## Information supplied
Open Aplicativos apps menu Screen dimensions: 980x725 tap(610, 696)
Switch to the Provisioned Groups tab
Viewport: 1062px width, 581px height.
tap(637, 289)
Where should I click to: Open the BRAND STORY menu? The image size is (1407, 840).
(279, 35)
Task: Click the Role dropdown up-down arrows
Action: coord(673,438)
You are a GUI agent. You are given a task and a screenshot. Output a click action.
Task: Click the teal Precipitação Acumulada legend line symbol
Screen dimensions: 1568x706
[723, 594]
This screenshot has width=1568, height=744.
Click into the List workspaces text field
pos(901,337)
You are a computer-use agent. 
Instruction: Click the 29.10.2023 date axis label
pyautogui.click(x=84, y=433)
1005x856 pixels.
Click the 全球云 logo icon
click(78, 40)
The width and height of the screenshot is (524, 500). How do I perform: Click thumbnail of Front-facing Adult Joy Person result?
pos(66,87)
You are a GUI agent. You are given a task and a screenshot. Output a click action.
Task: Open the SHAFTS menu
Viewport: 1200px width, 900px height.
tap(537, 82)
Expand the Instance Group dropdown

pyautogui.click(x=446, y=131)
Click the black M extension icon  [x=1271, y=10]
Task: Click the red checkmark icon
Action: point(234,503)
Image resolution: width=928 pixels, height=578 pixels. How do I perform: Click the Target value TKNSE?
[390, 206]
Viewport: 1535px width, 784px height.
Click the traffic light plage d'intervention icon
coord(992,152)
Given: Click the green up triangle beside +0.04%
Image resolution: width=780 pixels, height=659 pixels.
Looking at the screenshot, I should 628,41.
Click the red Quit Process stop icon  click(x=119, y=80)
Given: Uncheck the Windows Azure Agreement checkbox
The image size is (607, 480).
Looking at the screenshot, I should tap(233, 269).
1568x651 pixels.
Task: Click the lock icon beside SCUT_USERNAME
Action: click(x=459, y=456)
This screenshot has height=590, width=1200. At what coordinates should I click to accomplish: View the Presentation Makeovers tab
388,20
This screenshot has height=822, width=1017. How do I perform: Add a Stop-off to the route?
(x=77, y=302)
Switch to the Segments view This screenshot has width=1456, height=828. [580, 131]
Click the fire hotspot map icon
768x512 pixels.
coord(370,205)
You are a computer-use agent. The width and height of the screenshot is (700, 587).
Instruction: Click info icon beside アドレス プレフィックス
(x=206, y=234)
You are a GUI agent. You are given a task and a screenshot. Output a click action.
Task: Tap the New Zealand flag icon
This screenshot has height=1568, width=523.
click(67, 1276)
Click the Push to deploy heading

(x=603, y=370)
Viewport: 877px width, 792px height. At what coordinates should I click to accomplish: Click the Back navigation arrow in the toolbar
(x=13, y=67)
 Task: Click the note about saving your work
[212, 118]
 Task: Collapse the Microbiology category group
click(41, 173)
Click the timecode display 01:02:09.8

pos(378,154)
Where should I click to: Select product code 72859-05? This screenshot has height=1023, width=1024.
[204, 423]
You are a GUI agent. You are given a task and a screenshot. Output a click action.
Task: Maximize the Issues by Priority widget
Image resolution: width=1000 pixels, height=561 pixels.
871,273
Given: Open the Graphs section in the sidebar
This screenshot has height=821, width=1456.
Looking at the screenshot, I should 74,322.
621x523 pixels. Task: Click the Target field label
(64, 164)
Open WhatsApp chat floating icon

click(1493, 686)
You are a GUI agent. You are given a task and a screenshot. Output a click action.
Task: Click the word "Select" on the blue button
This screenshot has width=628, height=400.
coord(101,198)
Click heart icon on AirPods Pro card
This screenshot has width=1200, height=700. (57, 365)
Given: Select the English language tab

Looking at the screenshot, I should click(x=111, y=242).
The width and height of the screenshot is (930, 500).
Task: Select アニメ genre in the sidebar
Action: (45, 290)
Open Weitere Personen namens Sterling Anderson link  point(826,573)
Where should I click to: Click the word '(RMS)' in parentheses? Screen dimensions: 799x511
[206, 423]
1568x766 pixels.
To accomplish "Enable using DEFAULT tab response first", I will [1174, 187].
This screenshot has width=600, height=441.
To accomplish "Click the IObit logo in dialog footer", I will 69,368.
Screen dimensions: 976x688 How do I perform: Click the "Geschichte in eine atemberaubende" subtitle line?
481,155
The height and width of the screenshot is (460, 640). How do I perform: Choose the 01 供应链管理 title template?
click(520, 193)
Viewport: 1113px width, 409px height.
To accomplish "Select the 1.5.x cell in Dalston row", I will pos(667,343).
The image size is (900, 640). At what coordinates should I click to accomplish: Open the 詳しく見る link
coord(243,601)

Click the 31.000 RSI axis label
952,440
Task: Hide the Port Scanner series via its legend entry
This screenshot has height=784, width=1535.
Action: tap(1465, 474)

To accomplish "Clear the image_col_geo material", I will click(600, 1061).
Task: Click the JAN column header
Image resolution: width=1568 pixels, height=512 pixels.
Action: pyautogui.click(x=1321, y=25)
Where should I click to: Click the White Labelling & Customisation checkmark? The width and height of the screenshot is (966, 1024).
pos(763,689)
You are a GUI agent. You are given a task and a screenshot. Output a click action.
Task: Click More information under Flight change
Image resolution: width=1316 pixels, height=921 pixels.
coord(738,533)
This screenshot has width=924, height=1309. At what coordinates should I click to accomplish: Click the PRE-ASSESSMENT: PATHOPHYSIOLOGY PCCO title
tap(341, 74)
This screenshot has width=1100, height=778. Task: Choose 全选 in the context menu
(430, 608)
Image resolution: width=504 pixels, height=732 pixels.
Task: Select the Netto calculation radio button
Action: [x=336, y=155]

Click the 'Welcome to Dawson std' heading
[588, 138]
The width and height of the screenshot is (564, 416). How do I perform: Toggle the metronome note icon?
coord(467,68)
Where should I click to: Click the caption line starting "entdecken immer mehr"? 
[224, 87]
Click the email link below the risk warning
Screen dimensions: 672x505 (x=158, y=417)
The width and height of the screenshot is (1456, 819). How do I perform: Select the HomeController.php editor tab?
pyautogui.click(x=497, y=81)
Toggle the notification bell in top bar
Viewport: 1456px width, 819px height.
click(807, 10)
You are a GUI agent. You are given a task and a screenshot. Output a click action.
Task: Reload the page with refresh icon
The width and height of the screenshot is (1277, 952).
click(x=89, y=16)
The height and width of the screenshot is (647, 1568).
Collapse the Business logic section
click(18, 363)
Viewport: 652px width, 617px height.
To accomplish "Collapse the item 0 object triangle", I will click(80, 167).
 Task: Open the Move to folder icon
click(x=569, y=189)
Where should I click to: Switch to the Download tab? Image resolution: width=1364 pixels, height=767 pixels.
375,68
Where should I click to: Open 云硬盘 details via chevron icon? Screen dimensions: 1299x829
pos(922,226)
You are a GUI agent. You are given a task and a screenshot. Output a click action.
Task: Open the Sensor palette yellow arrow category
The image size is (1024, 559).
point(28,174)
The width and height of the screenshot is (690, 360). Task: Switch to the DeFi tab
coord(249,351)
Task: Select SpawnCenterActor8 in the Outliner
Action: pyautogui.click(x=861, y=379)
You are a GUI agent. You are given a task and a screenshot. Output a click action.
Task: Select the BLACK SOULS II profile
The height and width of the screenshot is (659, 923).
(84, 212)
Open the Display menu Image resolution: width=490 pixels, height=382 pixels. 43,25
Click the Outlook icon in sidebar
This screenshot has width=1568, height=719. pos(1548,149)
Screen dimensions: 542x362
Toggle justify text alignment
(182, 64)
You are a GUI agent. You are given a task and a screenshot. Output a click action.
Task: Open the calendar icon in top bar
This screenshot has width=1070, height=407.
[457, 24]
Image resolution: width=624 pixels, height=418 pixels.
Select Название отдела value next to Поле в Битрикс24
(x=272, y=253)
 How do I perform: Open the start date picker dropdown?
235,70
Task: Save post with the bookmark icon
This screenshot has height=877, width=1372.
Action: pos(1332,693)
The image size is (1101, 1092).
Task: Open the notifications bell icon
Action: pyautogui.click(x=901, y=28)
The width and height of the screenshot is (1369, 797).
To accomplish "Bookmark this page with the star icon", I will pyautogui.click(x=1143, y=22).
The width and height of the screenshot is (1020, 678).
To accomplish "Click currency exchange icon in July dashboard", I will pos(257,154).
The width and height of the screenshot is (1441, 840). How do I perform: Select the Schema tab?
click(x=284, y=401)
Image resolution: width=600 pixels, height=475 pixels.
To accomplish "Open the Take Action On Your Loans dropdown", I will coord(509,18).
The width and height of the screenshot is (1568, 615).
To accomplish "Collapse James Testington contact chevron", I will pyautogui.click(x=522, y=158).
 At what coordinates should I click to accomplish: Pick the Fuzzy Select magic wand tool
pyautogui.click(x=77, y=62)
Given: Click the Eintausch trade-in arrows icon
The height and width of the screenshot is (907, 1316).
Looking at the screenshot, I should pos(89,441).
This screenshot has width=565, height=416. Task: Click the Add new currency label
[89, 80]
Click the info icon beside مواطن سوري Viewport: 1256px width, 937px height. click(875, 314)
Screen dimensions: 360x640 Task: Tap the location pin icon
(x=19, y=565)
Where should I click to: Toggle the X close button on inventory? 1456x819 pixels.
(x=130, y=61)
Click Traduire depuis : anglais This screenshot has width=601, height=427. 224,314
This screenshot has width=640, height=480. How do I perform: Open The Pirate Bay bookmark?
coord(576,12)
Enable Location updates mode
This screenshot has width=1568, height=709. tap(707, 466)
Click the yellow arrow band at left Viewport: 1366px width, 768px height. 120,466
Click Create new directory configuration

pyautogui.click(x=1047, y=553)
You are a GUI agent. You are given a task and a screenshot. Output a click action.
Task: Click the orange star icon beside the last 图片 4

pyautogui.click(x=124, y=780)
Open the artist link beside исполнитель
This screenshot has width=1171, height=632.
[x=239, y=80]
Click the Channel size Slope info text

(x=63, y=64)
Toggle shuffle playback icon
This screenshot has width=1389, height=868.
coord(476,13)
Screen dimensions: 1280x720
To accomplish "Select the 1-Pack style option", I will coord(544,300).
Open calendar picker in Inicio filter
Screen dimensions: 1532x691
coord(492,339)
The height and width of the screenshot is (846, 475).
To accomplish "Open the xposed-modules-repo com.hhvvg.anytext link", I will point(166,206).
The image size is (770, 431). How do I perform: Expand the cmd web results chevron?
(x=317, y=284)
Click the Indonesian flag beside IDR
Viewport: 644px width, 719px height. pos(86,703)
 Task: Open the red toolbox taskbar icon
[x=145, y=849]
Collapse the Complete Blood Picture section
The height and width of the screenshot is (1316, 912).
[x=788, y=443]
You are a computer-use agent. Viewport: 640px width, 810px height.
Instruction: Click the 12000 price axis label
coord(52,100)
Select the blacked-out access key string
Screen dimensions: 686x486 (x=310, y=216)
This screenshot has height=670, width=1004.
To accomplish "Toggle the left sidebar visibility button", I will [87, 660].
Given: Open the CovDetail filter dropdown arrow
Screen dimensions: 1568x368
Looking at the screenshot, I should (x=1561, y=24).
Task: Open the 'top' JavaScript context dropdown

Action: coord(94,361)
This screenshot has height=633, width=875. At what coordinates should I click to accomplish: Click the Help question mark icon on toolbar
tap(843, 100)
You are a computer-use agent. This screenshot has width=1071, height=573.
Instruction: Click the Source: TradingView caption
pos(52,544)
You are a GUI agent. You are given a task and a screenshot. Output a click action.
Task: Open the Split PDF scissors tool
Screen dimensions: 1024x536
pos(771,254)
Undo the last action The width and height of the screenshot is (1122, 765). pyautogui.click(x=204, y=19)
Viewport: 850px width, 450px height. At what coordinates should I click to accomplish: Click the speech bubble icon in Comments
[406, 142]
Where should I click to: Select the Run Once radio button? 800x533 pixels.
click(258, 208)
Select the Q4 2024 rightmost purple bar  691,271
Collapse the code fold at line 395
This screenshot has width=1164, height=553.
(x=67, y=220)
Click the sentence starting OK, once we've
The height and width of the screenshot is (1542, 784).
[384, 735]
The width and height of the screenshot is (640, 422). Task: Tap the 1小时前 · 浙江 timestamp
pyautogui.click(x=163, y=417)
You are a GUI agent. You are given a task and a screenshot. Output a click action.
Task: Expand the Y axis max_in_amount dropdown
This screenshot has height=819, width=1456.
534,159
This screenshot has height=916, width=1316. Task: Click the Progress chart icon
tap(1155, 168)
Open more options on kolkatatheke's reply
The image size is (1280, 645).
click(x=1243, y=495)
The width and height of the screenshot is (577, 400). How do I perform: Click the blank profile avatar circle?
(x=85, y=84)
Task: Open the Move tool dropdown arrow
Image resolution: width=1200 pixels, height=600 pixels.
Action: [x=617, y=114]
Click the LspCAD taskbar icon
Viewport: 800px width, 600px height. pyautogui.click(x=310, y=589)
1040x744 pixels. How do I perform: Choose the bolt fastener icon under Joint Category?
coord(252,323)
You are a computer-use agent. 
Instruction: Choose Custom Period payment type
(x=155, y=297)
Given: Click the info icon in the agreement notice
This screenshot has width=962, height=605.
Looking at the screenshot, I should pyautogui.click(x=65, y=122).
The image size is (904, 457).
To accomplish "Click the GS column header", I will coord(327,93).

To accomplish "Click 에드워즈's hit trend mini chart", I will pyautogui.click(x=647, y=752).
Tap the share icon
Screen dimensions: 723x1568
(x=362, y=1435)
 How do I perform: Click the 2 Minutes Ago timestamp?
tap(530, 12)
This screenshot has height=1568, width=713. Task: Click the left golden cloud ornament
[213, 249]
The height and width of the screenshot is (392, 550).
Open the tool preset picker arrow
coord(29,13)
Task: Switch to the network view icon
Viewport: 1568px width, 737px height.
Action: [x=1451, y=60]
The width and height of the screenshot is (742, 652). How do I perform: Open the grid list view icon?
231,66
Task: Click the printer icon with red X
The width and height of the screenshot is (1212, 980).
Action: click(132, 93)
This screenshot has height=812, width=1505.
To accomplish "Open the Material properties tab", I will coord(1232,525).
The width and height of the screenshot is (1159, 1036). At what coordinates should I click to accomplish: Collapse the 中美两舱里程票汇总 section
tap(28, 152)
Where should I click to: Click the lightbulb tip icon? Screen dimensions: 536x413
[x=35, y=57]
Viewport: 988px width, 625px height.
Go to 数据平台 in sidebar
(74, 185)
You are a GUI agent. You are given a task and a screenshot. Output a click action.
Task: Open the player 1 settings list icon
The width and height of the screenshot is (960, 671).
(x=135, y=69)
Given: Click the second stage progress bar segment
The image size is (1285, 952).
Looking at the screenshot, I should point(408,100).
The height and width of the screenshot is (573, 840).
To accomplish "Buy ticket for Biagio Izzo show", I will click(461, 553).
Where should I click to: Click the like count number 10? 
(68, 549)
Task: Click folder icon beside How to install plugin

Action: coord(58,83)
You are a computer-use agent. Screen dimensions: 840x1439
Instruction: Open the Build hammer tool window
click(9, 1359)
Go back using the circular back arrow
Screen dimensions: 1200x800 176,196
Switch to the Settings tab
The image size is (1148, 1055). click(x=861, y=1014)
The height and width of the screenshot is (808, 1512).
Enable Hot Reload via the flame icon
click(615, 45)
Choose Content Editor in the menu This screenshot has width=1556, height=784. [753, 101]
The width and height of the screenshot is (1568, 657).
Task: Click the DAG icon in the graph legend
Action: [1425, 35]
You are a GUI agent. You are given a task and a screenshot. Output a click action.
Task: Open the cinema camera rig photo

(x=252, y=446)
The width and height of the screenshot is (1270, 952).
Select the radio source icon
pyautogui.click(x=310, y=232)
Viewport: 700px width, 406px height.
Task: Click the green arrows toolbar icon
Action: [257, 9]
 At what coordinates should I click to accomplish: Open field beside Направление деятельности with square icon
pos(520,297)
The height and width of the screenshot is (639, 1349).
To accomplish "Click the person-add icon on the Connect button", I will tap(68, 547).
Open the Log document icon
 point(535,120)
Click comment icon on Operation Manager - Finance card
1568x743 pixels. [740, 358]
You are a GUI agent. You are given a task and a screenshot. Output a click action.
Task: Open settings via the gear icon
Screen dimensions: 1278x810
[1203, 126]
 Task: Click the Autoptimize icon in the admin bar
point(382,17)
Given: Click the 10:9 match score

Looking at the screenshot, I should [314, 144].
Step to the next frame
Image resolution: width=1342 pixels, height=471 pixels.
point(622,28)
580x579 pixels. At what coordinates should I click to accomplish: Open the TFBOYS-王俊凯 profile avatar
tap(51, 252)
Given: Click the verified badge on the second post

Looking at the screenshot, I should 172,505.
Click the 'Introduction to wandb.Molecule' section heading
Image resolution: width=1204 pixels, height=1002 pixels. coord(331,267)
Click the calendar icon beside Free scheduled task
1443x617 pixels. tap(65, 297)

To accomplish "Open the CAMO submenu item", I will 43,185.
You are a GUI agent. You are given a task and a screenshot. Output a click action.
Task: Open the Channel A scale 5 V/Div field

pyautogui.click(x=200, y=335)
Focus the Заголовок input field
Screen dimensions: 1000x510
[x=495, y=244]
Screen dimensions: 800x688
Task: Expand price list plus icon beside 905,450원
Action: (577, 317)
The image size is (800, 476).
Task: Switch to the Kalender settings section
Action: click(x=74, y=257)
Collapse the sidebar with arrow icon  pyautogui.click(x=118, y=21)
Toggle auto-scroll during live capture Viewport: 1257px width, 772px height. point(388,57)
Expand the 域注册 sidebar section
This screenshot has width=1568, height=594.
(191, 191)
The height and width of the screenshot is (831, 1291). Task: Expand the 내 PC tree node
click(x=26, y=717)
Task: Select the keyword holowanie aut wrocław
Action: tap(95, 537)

## Exercise prompt
Please count the lines in the records above that contain the word "under" and give only the number.

## Problem solution
2